* **EXERCISE PROMPT**: The span to copy runs from the line containing "Click step number" to the last line below. Copy it exactly, with nothing else.

=======

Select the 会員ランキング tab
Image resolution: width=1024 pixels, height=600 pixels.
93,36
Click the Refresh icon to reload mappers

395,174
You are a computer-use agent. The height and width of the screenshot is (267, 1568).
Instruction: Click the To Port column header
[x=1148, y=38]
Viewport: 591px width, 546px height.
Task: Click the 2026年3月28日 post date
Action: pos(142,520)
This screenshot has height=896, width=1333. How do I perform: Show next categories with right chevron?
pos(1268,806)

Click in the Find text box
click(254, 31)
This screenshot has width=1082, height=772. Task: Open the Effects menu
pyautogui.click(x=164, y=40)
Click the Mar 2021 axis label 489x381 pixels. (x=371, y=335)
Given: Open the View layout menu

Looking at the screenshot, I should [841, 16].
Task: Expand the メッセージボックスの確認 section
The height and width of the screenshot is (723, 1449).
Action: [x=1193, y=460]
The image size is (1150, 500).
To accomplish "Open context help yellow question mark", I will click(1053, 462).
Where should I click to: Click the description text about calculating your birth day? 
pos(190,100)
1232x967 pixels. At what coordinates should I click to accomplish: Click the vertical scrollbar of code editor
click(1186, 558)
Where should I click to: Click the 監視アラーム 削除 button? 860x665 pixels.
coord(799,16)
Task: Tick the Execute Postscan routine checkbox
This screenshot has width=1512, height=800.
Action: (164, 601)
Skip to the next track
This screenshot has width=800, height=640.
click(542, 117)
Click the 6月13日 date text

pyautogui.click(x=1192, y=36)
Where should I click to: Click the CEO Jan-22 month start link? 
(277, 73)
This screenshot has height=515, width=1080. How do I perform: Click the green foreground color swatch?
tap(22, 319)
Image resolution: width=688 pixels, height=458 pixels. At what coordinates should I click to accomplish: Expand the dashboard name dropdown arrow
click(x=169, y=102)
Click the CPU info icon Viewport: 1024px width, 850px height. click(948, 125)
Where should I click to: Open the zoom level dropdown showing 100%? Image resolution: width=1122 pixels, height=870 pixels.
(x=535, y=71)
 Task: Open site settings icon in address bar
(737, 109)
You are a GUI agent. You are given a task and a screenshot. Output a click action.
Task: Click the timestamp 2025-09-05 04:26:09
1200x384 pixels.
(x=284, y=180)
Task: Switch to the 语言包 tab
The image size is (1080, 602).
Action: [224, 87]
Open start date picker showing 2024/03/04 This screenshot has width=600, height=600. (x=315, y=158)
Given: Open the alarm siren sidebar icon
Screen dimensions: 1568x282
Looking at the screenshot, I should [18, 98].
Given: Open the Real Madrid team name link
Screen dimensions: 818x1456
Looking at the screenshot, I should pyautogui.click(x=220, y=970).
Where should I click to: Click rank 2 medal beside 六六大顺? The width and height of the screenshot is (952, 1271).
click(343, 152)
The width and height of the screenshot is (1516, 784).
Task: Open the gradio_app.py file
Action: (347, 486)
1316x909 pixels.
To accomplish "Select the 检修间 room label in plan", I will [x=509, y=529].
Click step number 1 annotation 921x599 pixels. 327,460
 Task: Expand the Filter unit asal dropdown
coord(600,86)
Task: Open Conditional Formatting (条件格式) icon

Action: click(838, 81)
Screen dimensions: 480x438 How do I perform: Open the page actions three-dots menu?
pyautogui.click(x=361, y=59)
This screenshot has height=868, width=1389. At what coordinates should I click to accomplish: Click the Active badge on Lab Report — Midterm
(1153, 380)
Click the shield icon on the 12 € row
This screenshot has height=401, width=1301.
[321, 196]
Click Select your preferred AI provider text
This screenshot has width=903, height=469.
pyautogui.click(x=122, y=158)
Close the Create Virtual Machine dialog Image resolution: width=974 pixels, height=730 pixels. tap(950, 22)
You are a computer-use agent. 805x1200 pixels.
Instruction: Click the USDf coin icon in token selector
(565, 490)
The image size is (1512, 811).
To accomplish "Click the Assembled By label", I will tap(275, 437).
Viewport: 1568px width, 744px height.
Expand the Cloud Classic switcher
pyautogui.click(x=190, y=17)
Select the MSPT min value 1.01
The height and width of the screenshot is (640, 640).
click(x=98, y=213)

=======

* **RESULT**:
Click step number 1 annotation 921x599 pixels. 327,460
 Task: Expand the Filter unit asal dropdown
coord(600,86)
Task: Open Conditional Formatting (条件格式) icon

Action: click(838, 81)
Screen dimensions: 480x438 How do I perform: Open the page actions three-dots menu?
pyautogui.click(x=361, y=59)
This screenshot has height=868, width=1389. At what coordinates should I click to accomplish: Click the Active badge on Lab Report — Midterm
(1153, 380)
Click the shield icon on the 12 € row
This screenshot has height=401, width=1301.
[321, 196]
Click Select your preferred AI provider text
This screenshot has width=903, height=469.
pyautogui.click(x=122, y=158)
Close the Create Virtual Machine dialog Image resolution: width=974 pixels, height=730 pixels. tap(950, 22)
You are a computer-use agent. 805x1200 pixels.
Instruction: Click the USDf coin icon in token selector
(565, 490)
The image size is (1512, 811).
To accomplish "Click the Assembled By label", I will tap(275, 437).
Viewport: 1568px width, 744px height.
Expand the Cloud Classic switcher
pyautogui.click(x=190, y=17)
Select the MSPT min value 1.01
The height and width of the screenshot is (640, 640).
click(x=98, y=213)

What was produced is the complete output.